China's central bank in February cut interest rates for the second time in four months to counteract a weakening real estate market and risks of deflation. The People's Bank of China also lowered requirements on bank reserves to encourage more lending. Investors are betting that China's government will undergo more economic stimulus to boost growth after it set its gross domestic product (GDP) growth target at 7% for 2015 - the slowest pace in 11 years, investment strategists say.

Nathan Yates, owner and director of research at Forward View Consulting, an investment research firm in Clintwood, Va. wrote in an email:

"Investors don't believe that the Chinese government will accept sluggish economic performance, so they're betting on market-friendly moves. If the government doesn't respond with stimulus, look for Chinese markets to underperform later in the year."

China's mainland stock market is forming a bubble fueled by margin borrowing, which doubled last year, and the shadow banking system, says Daniel Jacoby, chief investment officer at Stratos Wealth Partners with $2.2 billion in assets under management in Beachwood, Ohio.

"Investors are taking money from shadow banks and investing in equity," Jacoby said in an email. "Unlike the United States, there aren't readily available asset classes in China. Third, the Chinese government has their own version of monetary easing through, which they're buying Chinese equities too."

Economists at the Jerome Levy Forecasting Center in Mount Kisco, N.Y. believe economic data out China show it's on the verge of economic collapse. The trade surplus has doubled in the past year to a new high of nearly $1 trillion. Export growth has been lackluster amid falling commodities prices while imports have been soft. From the March 16 issue of The Levy Forecast:

"Major trade partners report weakening exports to China, and prices of commodities purchased disproportionately by China have been falling. A day of reckoning is approaching as either Chinese domestic weakness becomes too great to disguise or a deterioration in exports to the rest of the world drags China's enormous trade surplus back down."
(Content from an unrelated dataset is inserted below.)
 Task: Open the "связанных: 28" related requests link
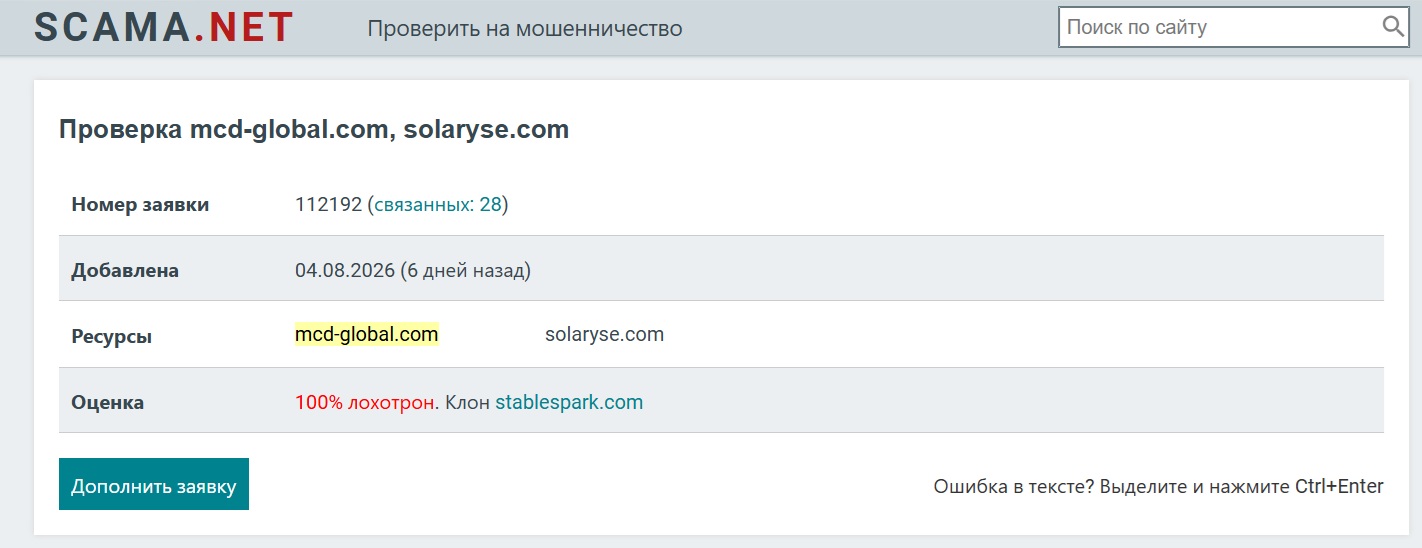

Unlike investors in developed countries, the Chinese are mainly limited to investing in their market and have fewer options. They may have run up prices too far too fast. Small and mid-cap stocks - the most speculative and volatile - are trading at very expensive valuations compared to large caps and other emerging markets. CNXT's price-to- forward earnings ratio of 27 is more than double FXI's P/E of 11, according to Morningstar.  CNXT is trading at more than four times book value and three times sales while yielding less than 1%. FXI is trading at much cheaper valuations at a price-to-book value of 1.5 and price-to-sales ratio of 1.2 while yielding 3%. It's trading on par with EEM. EEM's P/E is 13, P/B 1.5, P/S 1.2 and yield 2.5%.

China's large caps are a bargain relative to the U.S. and other developed markets. The U.S. stock market, as tracked by SPDR S&P 500 ETF (NYSE:SPY) is changing hands at 18 times earnings, 2.6 times book value, 1.7 times sales with a 2.2% dividend. Developed foreign markets, as tracked by iShares MSCI EAFE ETF (NYSE:EFA) has a P/E of 17, P/B of 1.6, P/S of 1.1 and dividend yield of 3%.